■ Data provided:
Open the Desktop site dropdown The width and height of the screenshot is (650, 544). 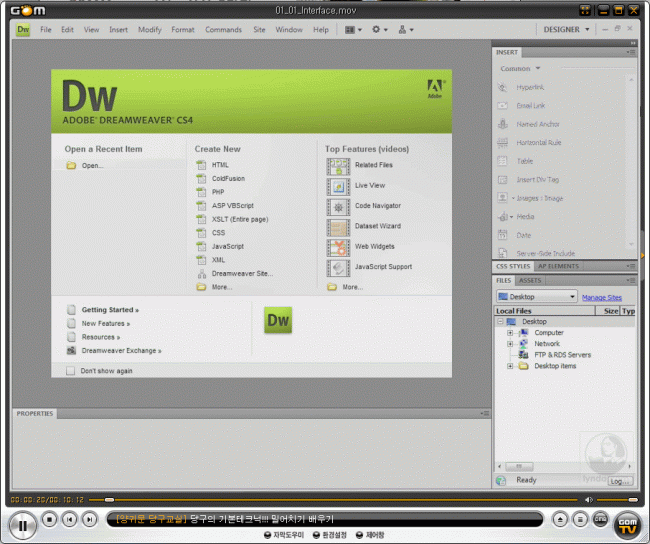pos(537,297)
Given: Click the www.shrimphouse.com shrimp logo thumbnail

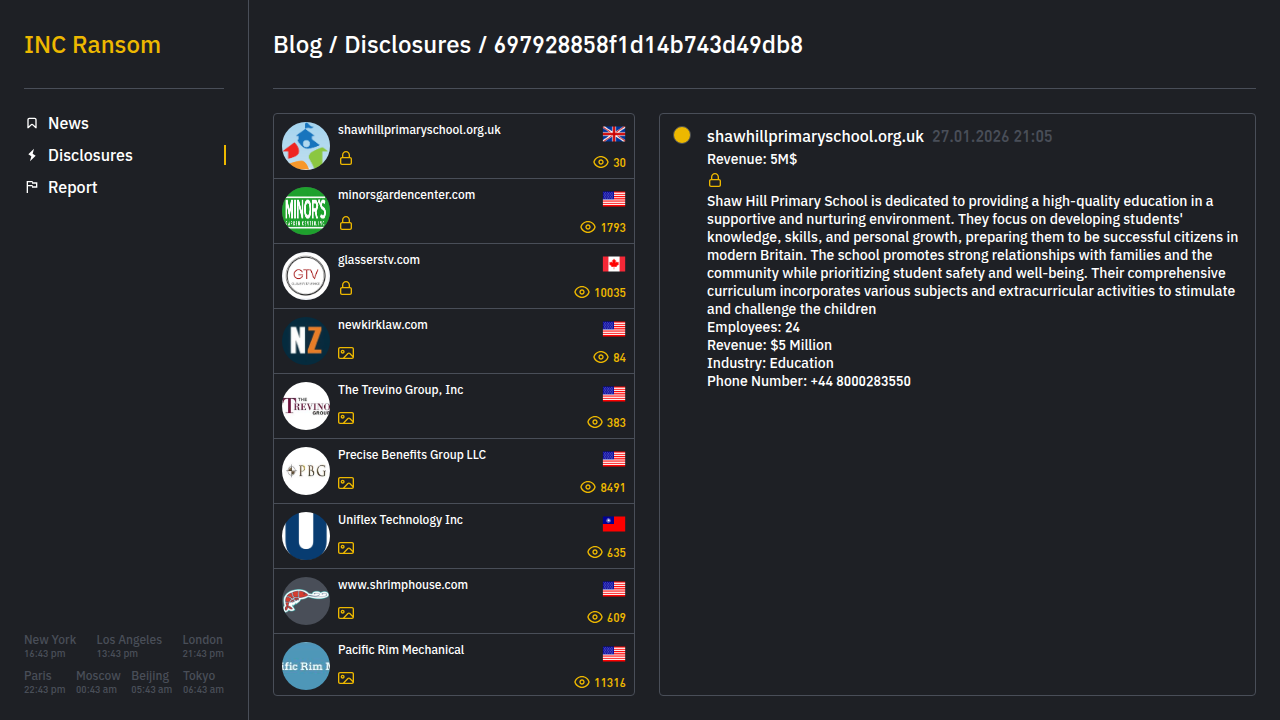Looking at the screenshot, I should tap(306, 601).
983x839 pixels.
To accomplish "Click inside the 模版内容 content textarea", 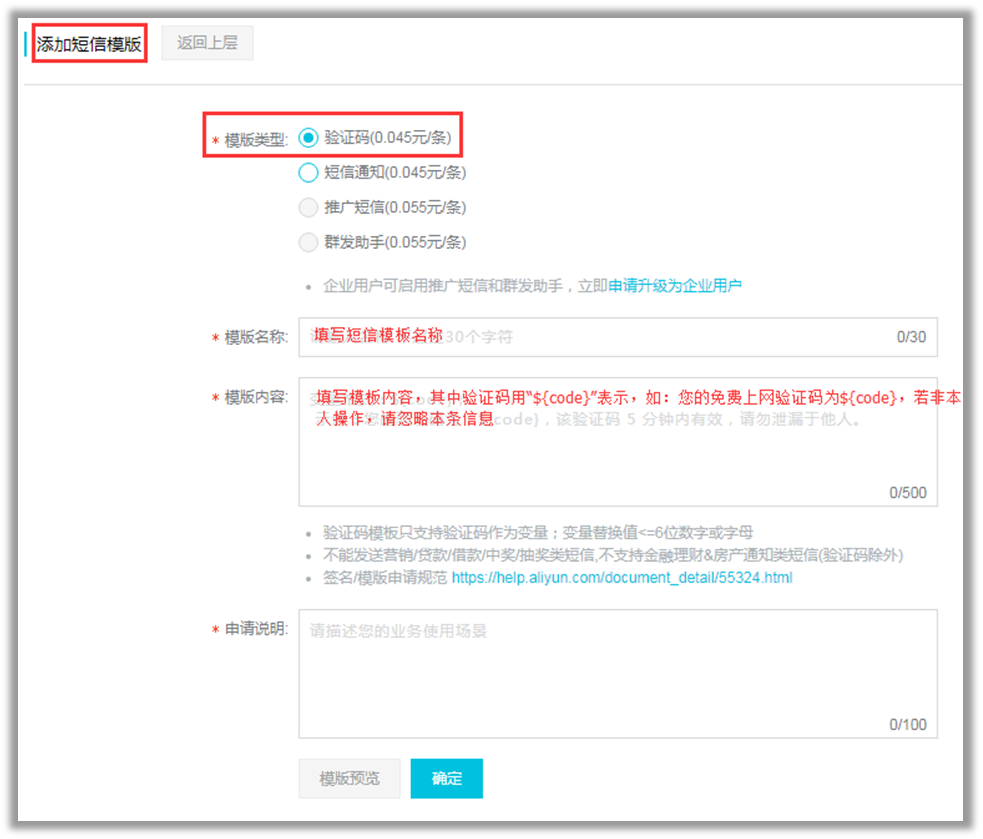I will coord(600,440).
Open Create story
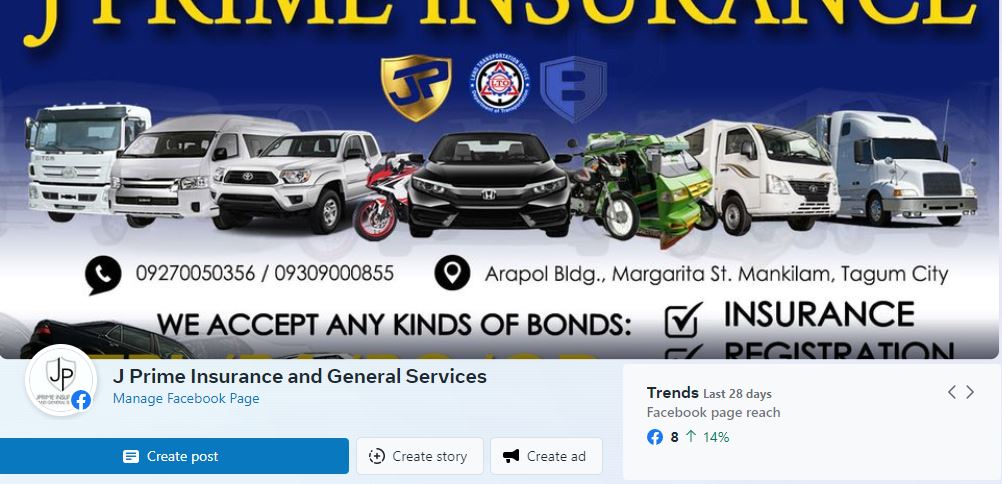Screen dimensions: 1002x484 click(419, 456)
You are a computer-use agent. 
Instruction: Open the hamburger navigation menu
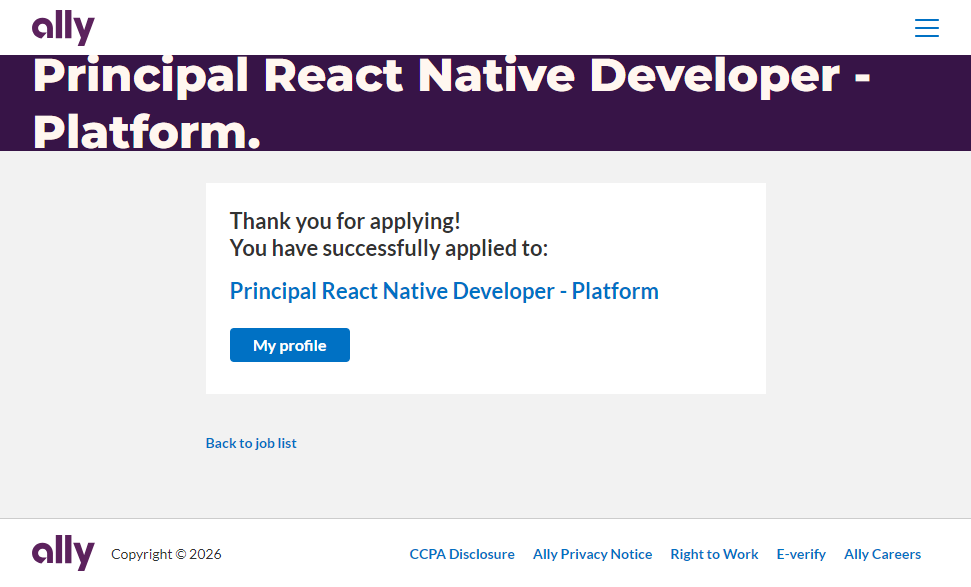pos(926,28)
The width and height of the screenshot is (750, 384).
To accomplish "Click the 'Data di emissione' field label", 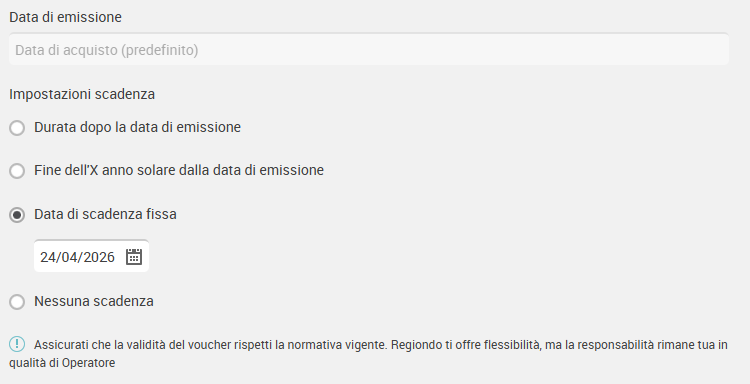I will click(x=66, y=17).
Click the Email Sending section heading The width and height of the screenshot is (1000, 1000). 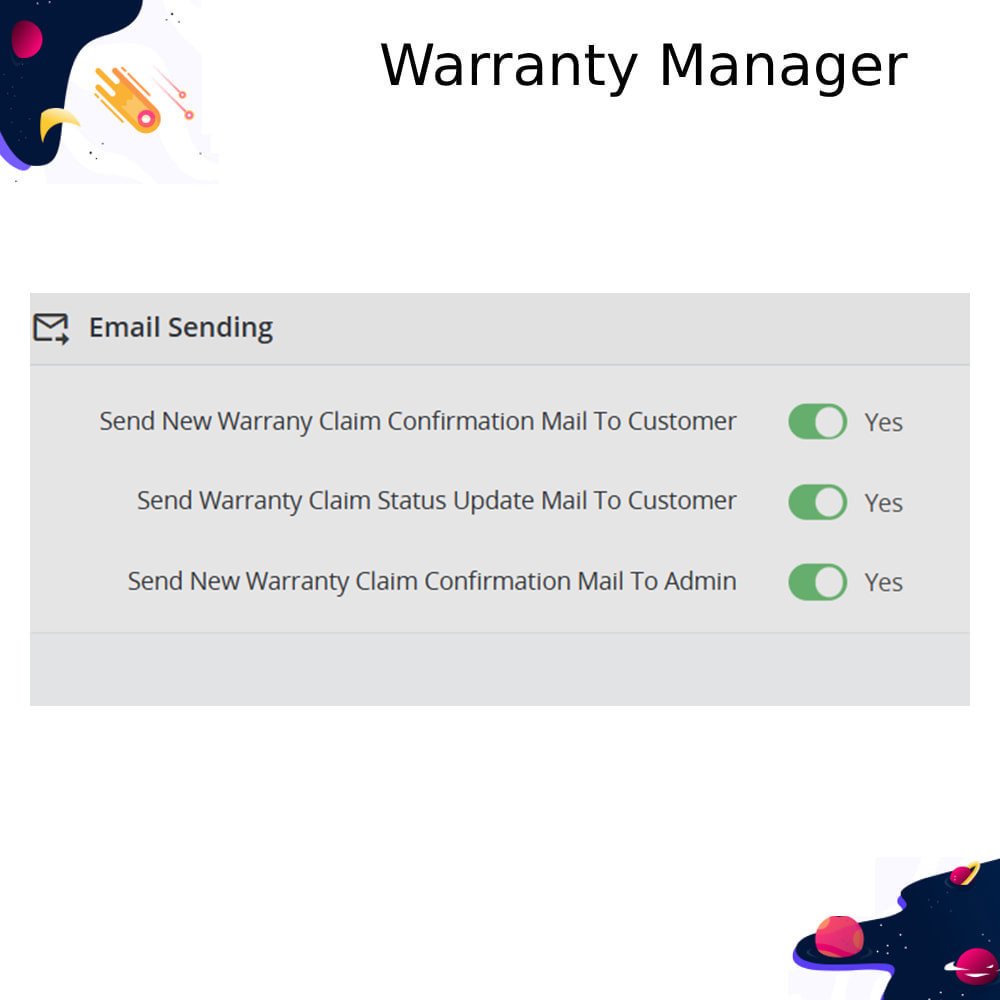[x=181, y=328]
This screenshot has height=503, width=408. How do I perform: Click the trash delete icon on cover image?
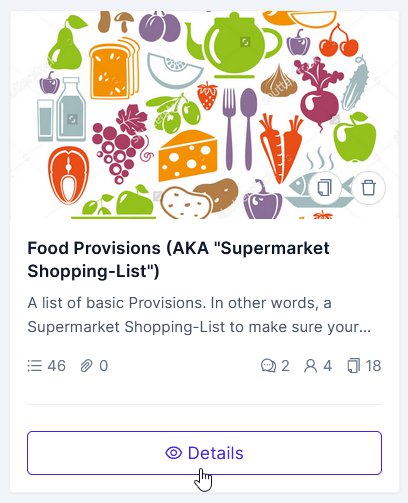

■ Aim of the exercise:
Look back at the data above, then output exactly the lines from the line holding "Open Create story" up to and including the line holding "The width and height of the screenshot is (750, 384).". Leave out the pictures.

■ Answer:
Open Create story
Screen dimensions: 1002x484 click(419, 456)
You are a computer-use agent. 
Instruction: Open the hamburger navigation menu
pos(926,28)
The width and height of the screenshot is (750, 384).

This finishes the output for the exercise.